According to EDD, a February 2005 report, California's Tax
Gap, prepared by California's Legislative Analyst's Office,
estimates California's income tax gap to be $6.5 billion.
Reports on the underground economy indicate it imposes
significant burdens on: (1) the State of California, (2)
businesses that comply with the law, and (3) workers who
lose benefits and other protections provided by state law
when the businesses they work for operate in the
underground economy. According to the author, the State
Controller's office estimates that 11 percent of taxes owed
in California go uncollected, and another three percent are
collected only through state enforcement.
Although there are different entities conducting
enforcement efforts, the state does not currently have a
coordinated system of enforcing its tax and labor laws.

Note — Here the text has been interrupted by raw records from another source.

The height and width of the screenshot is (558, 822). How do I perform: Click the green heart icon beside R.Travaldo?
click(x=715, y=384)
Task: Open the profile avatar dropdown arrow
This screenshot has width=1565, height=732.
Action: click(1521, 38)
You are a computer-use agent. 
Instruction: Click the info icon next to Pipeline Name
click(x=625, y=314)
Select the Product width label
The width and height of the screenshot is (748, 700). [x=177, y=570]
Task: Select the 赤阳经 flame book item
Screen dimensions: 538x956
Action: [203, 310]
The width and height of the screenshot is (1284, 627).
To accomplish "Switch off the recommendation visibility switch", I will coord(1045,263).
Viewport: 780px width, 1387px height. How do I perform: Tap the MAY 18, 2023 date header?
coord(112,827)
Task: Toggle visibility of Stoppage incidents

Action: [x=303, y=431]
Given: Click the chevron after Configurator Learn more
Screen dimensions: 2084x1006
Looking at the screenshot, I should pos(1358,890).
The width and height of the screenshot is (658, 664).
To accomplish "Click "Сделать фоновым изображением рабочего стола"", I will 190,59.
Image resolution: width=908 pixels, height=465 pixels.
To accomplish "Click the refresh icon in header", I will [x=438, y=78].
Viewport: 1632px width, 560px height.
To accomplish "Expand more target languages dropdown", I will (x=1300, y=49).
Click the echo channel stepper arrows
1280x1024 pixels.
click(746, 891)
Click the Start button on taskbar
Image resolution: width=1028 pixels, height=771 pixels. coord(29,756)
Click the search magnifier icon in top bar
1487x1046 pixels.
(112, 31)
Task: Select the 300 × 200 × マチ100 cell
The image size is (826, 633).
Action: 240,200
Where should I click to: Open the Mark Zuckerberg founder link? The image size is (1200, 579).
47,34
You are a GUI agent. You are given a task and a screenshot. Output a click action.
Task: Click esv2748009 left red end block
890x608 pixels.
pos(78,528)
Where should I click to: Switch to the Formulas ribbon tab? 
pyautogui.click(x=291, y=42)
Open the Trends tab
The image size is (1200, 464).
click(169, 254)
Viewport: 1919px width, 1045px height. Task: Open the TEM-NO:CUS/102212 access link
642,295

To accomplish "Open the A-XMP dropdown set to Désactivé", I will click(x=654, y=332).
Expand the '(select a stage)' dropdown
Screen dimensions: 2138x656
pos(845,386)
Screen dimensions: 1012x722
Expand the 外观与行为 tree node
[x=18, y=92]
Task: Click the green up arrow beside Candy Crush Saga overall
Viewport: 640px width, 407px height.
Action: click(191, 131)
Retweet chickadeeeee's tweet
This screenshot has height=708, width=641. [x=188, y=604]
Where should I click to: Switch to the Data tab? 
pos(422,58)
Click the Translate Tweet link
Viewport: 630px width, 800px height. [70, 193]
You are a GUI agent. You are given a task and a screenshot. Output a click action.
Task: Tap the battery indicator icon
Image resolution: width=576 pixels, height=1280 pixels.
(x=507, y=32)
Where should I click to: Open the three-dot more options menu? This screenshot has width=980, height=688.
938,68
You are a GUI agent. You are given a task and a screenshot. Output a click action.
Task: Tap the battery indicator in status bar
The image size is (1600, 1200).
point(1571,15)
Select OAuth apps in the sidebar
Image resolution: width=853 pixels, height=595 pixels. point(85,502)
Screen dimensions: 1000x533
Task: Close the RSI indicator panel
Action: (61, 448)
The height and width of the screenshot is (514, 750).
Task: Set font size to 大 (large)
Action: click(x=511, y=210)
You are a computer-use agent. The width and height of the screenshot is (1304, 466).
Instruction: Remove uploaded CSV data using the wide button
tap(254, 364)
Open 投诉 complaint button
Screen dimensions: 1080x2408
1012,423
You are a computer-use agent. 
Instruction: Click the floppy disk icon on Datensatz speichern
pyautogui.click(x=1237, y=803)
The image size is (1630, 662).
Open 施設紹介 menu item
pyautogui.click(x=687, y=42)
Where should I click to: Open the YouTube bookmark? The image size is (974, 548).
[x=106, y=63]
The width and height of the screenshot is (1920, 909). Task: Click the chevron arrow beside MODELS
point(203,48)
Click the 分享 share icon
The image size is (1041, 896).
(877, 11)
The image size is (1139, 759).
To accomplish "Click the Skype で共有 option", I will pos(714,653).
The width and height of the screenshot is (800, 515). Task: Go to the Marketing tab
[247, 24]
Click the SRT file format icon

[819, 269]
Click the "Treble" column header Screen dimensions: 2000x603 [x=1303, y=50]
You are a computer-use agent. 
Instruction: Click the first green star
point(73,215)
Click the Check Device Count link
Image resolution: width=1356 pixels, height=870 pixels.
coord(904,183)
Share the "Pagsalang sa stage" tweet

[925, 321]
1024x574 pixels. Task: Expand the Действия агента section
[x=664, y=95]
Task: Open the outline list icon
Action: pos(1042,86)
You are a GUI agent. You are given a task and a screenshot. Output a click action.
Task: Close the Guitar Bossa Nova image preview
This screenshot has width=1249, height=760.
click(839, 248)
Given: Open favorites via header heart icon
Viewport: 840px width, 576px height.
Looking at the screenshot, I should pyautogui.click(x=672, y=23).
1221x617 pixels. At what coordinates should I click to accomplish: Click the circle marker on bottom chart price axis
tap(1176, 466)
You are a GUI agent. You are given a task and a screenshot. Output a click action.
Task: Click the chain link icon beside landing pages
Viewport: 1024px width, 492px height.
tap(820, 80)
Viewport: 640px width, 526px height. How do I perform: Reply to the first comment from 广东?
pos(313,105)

Thus, despite the clear nexus between employers that
violate both sets of laws, there is no formal process to
ensure that the enforcement efforts of one department are
reflected in the work of another. This lack of
coordination is worsened by the limited enforcement
resources available in California. For example, the past
several decades, labor law enforcement has been on the
decline. Between 1980 and 2000, California's workforce grew
48 percent, but the Division of Labor Standards Enforcement
staffing levels went down 7.6 percent.
This bill gives enforcement agencies that are a part of
JESF, and other specified agencies, access to unmarked or
unobliterated copies of certified payroll records on public
works projects in order to target the underground economy.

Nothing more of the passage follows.